→ TASK BRIEF:
Scan the records for "title". Report each line that includes it.

Items from a data source
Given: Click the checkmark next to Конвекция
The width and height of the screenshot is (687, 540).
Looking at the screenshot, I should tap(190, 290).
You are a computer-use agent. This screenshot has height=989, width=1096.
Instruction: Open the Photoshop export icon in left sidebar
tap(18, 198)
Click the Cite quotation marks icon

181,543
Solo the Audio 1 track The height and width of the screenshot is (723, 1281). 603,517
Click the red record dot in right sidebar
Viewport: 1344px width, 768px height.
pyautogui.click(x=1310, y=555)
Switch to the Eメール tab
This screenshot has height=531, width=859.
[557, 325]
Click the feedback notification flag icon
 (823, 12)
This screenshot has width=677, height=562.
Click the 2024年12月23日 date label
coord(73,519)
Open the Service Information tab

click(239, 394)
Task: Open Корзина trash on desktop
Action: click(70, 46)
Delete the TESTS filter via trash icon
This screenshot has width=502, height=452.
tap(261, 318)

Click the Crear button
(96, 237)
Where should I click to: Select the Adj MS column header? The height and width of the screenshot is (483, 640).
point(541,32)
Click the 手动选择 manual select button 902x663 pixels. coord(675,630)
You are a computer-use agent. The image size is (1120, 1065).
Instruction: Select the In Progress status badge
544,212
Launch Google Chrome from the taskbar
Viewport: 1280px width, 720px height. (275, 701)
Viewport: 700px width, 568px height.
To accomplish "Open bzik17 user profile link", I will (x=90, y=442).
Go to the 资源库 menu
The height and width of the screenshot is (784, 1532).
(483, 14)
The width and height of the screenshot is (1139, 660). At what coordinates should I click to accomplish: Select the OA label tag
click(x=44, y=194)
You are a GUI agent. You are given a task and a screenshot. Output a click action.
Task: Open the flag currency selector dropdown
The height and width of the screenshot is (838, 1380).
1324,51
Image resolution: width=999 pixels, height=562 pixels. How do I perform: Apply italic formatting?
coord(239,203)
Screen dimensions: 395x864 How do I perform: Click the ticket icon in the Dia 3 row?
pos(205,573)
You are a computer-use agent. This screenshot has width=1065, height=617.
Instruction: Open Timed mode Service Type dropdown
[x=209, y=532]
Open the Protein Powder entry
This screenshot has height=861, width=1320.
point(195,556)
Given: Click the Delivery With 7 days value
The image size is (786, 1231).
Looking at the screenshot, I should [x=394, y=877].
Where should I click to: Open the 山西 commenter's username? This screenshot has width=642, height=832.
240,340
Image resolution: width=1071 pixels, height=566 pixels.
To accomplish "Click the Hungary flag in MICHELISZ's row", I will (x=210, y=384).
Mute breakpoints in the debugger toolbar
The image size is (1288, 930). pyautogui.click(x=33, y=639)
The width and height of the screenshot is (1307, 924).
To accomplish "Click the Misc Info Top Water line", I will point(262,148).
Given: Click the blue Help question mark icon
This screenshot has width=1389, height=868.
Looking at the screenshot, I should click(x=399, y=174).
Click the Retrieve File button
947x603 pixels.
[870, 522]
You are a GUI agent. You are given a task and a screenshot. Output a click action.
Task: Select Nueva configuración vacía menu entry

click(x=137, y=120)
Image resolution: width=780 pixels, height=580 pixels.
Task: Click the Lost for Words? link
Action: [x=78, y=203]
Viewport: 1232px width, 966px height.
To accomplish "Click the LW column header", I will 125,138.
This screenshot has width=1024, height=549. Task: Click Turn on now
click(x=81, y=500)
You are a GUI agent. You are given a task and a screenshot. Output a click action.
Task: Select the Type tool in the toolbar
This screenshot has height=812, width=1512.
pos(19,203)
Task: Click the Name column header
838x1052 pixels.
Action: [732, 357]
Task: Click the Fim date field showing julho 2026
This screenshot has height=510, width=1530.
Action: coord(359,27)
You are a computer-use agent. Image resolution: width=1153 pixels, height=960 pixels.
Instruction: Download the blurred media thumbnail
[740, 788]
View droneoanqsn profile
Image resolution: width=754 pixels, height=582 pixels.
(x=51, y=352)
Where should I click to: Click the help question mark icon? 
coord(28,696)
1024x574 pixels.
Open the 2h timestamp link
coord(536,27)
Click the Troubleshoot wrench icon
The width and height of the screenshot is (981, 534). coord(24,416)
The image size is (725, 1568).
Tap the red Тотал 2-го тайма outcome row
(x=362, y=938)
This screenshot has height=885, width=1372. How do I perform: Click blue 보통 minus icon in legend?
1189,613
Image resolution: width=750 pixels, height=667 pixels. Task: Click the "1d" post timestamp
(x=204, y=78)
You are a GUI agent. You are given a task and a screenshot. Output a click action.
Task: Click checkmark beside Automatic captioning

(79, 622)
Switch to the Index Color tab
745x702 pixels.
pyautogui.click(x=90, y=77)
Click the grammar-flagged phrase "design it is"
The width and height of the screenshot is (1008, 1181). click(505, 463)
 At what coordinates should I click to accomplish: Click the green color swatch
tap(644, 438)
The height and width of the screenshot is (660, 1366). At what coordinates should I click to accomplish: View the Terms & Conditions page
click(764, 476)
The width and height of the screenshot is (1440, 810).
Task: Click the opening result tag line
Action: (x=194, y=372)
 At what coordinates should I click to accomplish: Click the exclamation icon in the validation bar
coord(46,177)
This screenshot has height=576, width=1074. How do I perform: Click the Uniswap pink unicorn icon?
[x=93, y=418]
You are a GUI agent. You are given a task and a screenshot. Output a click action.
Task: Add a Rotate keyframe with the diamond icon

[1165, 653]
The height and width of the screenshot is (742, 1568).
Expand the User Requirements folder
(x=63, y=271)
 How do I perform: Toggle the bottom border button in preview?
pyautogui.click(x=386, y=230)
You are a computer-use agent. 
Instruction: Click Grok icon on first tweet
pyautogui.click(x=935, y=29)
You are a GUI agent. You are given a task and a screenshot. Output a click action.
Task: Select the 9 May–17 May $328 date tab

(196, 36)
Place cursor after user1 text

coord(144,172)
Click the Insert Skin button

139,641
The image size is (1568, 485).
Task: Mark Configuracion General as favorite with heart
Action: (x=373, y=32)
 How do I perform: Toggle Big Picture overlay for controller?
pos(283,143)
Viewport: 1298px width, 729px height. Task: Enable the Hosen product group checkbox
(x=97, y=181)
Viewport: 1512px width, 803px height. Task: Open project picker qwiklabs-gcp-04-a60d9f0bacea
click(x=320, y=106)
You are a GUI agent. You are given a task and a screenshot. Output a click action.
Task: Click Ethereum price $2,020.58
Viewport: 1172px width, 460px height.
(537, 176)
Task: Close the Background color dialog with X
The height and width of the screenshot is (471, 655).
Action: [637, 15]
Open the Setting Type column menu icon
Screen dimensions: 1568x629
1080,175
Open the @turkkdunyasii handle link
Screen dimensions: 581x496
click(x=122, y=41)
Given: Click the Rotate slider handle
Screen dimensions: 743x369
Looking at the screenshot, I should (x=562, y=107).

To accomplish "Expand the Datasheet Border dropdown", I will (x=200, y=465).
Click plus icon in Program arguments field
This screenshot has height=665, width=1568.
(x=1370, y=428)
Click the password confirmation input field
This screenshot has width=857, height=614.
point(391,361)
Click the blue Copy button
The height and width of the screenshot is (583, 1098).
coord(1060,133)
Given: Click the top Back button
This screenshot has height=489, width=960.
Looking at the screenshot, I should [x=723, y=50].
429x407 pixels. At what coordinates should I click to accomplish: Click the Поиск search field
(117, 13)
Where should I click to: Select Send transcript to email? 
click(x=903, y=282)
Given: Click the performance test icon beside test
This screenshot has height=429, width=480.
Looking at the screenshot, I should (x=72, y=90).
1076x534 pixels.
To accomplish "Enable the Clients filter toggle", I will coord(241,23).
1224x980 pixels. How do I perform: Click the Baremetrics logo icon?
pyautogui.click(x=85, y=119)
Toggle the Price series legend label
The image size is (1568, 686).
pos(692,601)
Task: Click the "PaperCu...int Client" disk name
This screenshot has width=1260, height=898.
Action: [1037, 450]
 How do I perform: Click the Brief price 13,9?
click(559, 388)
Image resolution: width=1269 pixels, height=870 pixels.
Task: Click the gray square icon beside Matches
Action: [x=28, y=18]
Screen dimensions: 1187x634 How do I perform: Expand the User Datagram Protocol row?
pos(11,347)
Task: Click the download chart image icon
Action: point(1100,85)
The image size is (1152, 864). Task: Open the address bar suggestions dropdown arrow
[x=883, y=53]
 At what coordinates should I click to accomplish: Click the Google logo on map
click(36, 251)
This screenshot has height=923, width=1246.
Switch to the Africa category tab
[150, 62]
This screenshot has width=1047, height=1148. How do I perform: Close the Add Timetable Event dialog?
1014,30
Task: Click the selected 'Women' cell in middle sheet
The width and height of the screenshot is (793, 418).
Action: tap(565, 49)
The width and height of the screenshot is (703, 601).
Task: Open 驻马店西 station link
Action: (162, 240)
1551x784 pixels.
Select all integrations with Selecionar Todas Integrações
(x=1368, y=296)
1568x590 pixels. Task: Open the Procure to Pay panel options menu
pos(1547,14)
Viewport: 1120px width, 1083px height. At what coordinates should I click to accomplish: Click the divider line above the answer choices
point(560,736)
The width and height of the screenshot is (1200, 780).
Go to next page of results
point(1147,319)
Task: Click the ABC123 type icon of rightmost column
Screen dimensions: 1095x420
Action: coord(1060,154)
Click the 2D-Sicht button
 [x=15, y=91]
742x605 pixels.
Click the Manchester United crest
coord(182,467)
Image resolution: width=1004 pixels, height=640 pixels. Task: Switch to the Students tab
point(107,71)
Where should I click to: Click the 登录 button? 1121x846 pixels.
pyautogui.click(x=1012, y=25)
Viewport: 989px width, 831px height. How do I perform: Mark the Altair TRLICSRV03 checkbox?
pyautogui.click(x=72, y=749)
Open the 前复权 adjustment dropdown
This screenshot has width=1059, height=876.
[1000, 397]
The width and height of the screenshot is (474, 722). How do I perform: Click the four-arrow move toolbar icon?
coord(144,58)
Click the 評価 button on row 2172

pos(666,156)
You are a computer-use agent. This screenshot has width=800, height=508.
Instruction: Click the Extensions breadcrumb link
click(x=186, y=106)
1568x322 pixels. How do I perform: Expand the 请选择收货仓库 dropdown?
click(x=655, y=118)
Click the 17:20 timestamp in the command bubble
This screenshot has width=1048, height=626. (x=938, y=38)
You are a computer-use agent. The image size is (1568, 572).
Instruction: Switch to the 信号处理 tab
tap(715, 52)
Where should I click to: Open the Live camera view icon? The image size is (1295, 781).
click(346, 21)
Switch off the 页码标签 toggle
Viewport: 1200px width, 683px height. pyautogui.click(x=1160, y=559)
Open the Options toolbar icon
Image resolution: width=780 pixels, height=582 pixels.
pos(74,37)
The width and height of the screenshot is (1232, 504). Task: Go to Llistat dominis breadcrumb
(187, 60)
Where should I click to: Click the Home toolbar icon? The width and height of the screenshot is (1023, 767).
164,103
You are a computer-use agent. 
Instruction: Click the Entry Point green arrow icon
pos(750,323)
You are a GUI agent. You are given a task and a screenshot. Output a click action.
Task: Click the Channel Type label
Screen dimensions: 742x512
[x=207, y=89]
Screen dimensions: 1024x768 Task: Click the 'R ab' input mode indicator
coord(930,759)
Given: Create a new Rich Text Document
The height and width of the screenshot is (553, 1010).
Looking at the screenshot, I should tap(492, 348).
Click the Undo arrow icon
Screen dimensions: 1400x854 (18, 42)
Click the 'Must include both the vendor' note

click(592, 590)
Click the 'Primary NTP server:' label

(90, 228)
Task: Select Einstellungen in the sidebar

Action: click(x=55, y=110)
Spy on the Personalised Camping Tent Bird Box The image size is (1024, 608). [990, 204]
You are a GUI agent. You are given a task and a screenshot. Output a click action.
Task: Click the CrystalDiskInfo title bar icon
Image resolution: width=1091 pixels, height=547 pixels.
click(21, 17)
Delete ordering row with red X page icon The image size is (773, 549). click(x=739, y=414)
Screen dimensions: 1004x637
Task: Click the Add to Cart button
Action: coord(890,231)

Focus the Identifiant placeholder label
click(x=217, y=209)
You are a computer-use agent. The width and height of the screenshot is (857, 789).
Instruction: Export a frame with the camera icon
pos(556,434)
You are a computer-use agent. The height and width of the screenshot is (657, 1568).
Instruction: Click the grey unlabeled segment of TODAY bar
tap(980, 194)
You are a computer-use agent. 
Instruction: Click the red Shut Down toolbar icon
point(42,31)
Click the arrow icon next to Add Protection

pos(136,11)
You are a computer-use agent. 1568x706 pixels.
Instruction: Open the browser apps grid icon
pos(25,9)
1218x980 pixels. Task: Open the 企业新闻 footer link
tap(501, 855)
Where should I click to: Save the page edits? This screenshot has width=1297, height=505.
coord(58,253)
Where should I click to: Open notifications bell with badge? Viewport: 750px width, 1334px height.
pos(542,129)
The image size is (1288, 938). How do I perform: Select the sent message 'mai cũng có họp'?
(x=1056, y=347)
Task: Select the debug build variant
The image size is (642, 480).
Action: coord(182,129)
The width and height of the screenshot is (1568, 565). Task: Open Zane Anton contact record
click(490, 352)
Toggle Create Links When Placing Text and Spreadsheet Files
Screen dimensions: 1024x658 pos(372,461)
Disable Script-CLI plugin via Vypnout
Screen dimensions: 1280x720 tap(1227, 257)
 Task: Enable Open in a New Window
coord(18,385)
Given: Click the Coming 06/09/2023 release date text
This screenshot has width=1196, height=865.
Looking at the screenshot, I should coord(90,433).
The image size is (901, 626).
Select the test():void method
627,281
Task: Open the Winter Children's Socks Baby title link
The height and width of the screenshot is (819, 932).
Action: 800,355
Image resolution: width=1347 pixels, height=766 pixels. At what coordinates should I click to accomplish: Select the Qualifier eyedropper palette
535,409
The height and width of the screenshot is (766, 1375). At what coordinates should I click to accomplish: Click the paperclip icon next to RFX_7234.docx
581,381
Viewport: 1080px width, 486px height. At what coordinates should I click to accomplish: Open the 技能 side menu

→ EXPECTED ANSWER:
Task: Click the CrystalDiskInfo title bar icon
Task: Open the Winter Children's Socks Baby title link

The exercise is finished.